As noted on Tuesday, the Cinémathèque suisse in Lausanne is presenting a Jacques Tourneur retrospective through September 24. The Cinémathèque française in Paris rolls out another from August 30 through October 8, and of course, the big one was staged earlier this month in Locarno. As Justine Smith notes in Little White Lies, this program “will be traveling across Europe and North America in the coming year. Best known for his work with Val Lewton and his steamy film noirs, Tourneur’s cinema is deeply rooted in anxiety. . . . As most of his most noteworthy output comes out of World War Two and the aftermath of the Red Scare, the anxiety he depicts is centered on the exchange of power and the changing landscape of America and beyond.”

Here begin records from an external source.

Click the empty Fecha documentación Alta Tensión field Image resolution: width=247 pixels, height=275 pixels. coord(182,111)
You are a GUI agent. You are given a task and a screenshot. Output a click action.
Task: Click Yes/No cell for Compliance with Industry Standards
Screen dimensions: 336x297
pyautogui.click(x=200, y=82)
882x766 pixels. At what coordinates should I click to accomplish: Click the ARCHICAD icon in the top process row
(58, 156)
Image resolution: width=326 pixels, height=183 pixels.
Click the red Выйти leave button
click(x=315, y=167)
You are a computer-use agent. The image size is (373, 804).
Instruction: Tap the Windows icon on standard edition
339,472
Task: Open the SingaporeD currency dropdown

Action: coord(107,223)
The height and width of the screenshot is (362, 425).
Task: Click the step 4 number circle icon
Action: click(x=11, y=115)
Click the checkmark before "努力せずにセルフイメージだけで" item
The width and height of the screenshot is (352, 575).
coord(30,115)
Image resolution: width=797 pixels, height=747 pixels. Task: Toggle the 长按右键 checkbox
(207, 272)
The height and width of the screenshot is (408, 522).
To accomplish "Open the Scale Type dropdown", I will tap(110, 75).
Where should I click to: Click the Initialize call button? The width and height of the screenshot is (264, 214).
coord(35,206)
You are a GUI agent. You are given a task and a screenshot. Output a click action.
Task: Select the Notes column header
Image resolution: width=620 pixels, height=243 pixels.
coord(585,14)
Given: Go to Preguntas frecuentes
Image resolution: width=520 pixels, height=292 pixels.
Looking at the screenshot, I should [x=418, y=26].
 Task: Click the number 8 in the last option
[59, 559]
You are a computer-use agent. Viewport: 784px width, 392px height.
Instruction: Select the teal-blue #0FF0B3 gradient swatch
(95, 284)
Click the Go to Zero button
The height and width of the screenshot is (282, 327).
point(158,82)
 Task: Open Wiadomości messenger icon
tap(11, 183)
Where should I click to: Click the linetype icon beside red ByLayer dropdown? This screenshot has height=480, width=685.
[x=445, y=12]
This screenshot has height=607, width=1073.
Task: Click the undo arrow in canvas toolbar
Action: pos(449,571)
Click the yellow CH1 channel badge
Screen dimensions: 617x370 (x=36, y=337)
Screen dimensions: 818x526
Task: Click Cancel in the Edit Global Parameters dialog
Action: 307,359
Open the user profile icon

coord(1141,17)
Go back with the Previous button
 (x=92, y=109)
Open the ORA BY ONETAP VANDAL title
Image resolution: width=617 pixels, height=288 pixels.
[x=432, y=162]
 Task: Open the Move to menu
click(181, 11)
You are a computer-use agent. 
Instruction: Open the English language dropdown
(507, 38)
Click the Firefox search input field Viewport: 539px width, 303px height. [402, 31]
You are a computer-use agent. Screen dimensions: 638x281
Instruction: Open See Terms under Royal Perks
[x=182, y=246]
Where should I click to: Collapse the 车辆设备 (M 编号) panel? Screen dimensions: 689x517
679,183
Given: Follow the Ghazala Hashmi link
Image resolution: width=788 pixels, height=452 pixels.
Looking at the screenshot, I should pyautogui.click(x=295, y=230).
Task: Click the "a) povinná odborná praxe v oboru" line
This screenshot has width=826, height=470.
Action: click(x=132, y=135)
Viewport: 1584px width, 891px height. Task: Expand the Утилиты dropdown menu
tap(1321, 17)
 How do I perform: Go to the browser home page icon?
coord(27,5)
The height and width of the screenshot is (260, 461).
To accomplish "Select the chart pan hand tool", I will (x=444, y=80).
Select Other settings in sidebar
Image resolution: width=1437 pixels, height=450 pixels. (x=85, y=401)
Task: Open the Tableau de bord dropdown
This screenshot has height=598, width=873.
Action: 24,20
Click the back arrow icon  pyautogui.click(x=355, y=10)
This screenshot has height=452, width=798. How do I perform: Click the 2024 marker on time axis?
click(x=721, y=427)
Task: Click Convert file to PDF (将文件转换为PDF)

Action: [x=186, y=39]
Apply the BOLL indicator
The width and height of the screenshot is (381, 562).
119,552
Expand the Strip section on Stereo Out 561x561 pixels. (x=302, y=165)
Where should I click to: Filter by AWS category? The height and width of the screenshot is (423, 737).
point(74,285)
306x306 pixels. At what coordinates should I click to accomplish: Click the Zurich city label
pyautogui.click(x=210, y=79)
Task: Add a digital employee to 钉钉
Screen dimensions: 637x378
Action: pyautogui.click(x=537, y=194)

While he was in Locarno, Notebook editor Daniel Kasman wrote about a film by Tourneur nearly every day:
- Nick Carter, Master Detective (1939) is “a prescient pre-war mystery of aviation espionage and sabotage,” while in They All Come Out (1939), “Tourneur’s camera movements often have an uncanny, lyrical quality removed from the normal passage of time.”
- The Flame and the Arrow (1950) is “a mostly undistinctive Robin Hood riff.”
- But Days of Glory (1944) is “a highly evocative masterpiece . . . conjured in that brief moment during World War 2 when Hollywood was asked to make movies in support of our Soviet allies.” And in Experiment Perilous (1944), Paul Lukas’s “purring accent often times connotes a warm, embracing humaneness, as in Tourneur’s 1948 Berlin Express.”
- On Circle of Danger (1951): “This post-war mystery oscillates between romance scenes in confined interiors and a tour of the United Kingdom—London, Wales, Scotland—but the finale shocks in its sudden shift in visual style.”
- And Wichita: “Tourneur's CinemaScope western from 1955 is an unusually sober, clean-lined film for this director who most-excels at pervasive, intangible ambiance.”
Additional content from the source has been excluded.